Crown is careful to distinguish between protocol and application-level regulation.
“TON is a decentralised blockchain — it’s a technology layer, not a regulated financial intermediary,” he said.
To support compliant activity, TON works with blockchain intelligence firms such as TRM Labs, Elliptic and Chainalysis, enabling developers to meet sanctions screening and transaction monitoring requirements where necessary.
“The goal is to keep the base layer open and neutral,” Crown said, “while enabling compliant products at the application layer.”
A Leadership Shift Focused on Execution
Crown’s recent appointment as both President and CEO reflects TON’s transition into a more operationally rigorous phase. “The challenge wasn’t vision — it was coordination,” he said.
Combining the roles tightens decision-making and aligns strategy with execution as the ecosystem scales. “We’re entering a phase where fundamentals matter more than experimentation for its own sake,” Crown said, pointing to reliability at scale, developer experience and seamless onboarding as priorities.
Lessons From MoonPay
Before TON, Crown co-founded MoonPay, a consumer-facing crypto payments platform — an experience that continues to shape his approach.

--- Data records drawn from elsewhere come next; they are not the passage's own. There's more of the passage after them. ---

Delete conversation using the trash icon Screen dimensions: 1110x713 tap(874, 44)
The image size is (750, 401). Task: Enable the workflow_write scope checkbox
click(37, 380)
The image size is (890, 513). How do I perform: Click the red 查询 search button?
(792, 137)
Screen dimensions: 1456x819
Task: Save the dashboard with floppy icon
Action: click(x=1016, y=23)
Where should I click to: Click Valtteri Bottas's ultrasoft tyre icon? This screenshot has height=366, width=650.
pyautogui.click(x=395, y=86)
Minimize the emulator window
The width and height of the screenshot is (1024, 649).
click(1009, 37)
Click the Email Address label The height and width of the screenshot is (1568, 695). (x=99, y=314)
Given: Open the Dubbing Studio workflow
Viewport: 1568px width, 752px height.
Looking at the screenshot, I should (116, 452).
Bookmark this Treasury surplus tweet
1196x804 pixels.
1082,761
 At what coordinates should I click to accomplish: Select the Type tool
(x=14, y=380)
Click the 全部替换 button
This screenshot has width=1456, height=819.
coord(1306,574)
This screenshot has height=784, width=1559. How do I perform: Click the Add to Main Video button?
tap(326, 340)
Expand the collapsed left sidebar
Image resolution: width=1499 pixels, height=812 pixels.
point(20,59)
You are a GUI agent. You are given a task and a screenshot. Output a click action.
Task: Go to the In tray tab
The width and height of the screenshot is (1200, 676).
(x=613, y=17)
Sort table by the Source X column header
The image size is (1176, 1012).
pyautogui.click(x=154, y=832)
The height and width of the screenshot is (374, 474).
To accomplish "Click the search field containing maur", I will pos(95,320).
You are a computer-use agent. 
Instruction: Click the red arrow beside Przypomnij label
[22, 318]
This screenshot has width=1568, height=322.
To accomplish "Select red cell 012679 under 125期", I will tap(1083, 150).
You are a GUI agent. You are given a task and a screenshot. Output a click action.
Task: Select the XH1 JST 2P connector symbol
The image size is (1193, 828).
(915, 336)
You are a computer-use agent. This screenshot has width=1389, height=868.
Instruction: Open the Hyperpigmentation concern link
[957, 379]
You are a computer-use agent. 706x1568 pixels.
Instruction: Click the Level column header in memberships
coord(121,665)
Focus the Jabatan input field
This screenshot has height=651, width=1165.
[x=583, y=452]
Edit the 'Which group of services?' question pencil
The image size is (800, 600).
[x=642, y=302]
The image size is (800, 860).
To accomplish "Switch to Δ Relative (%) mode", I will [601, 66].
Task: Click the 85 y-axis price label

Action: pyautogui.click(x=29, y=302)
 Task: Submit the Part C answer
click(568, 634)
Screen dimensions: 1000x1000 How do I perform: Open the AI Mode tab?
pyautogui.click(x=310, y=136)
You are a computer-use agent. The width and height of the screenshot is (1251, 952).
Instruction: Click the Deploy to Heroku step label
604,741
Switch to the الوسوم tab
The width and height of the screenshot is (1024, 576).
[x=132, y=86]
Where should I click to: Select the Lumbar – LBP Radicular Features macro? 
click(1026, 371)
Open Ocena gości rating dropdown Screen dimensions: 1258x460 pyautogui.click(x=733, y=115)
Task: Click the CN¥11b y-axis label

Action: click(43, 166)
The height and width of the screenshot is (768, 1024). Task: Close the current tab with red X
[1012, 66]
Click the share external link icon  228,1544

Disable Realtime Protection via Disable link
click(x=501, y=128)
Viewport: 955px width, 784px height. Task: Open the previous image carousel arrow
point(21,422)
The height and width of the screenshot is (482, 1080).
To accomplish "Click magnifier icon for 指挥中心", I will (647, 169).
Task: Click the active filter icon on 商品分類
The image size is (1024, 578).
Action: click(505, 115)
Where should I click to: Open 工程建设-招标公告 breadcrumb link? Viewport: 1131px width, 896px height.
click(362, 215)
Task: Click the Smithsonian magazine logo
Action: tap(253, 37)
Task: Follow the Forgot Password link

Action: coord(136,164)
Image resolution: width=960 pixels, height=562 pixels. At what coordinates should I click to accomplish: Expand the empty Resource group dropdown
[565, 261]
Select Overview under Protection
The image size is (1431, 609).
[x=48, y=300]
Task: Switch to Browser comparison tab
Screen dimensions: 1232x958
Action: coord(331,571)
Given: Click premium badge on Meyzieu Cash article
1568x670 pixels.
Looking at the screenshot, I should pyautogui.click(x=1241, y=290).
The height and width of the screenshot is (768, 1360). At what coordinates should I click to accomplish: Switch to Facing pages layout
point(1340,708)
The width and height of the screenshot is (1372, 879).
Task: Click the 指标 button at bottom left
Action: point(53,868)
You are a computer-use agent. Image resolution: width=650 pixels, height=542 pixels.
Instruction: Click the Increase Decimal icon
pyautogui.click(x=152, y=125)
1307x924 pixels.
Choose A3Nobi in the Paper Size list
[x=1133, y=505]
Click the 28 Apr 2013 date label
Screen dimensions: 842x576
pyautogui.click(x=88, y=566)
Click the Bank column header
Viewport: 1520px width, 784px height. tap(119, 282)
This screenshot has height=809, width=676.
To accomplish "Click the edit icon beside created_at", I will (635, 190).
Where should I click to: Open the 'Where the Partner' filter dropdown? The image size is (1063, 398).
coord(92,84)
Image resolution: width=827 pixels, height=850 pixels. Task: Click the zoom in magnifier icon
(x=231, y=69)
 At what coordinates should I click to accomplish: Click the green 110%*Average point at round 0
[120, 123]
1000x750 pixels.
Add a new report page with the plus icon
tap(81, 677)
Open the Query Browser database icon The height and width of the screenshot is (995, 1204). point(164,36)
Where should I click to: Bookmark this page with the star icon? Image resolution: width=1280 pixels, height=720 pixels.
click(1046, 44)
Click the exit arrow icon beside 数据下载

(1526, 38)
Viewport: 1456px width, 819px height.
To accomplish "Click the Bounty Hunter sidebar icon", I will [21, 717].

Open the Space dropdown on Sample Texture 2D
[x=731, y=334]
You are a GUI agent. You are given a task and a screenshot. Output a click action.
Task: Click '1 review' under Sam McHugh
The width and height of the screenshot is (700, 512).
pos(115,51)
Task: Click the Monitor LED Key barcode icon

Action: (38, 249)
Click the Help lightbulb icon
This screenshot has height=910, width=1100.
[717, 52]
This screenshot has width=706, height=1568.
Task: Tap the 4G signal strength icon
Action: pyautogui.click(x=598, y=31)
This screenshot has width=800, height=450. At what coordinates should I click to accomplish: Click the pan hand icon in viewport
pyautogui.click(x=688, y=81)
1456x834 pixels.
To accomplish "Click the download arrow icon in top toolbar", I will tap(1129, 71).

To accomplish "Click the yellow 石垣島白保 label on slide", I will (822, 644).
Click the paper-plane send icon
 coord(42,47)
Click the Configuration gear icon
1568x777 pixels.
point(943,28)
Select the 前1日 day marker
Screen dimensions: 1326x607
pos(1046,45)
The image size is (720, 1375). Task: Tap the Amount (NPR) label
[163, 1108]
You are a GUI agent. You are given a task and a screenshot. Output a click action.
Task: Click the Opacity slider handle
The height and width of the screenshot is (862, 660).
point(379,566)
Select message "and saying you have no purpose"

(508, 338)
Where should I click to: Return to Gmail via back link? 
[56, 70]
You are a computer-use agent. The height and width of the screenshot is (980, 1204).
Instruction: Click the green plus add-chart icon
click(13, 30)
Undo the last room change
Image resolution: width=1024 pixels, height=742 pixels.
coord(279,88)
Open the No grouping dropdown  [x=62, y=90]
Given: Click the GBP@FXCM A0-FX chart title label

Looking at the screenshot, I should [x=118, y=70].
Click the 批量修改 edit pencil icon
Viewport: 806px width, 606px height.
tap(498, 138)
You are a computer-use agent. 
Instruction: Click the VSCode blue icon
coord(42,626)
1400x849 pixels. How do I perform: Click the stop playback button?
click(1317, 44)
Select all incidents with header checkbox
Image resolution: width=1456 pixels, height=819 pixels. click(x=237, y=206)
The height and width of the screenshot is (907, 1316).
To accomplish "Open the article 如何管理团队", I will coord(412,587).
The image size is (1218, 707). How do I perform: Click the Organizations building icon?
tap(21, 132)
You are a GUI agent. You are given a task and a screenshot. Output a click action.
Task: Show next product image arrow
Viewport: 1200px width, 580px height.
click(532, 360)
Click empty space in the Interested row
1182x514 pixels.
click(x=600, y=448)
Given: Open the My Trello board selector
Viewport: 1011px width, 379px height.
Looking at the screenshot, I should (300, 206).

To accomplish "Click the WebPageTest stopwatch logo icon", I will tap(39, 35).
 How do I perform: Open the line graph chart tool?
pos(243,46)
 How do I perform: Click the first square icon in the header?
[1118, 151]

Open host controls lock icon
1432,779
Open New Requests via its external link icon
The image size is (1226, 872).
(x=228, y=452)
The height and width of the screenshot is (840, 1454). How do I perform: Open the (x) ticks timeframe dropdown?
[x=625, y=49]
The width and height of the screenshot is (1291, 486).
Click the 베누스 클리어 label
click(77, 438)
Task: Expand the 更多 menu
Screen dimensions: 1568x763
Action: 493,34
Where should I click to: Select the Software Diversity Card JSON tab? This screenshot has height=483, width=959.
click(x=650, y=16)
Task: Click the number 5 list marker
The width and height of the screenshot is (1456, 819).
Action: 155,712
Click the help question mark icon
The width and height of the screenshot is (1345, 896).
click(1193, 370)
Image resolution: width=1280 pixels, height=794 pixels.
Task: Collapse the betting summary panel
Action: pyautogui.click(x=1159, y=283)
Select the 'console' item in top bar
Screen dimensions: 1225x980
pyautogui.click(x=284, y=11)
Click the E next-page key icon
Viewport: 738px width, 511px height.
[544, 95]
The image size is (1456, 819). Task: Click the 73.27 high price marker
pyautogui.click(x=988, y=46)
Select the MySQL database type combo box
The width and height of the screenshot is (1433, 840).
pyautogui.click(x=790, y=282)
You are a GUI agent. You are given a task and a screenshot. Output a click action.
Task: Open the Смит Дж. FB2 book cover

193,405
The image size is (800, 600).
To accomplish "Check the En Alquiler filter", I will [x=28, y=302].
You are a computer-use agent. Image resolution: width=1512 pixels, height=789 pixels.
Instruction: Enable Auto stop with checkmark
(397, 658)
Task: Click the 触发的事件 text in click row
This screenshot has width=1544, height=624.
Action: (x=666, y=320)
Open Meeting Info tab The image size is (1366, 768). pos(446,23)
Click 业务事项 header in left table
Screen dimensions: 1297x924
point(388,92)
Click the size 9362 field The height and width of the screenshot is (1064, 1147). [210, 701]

“The biggest lesson is that distribution and frictionless onboarding matter more than almost anything else,” he said.
At MoonPay, success came from abstracting complexity and emulating familiar consumer experiences. “Users didn’t want to learn how crypto worked — they just wanted it to work,” Crown said.
That principle now underpins TON’s strategy: make the blockchain layer invisible.
“If the experience feels intuitive and reliable, adoption follows.”
Competing With Ethereum and Solana
As other Layer-1s pursue mass adoption, Crown is clear about TON’s “unfair advantage”.
“TON is the only major chain with a direct path into a mainstream product people open every day: Telegram,” he said.
While Ethereum excels in composability and Solana in performance, TON’s value proposition is distribution. “If you want the fastest path from ‘I shipped’ to ‘millions of real users,’ TON is in a category of its own,” Crown said.
With improved developer tooling and plug-and-play primitives on the roadmap, TON is positioning itself as the easiest bridge from Web2 to Web3.
“The opportunity is simple,” Crown said. “Telegram has a global, Web-willing audience. TON is where the next viral consumer crypto product can feel like a normal app — and scale like one.”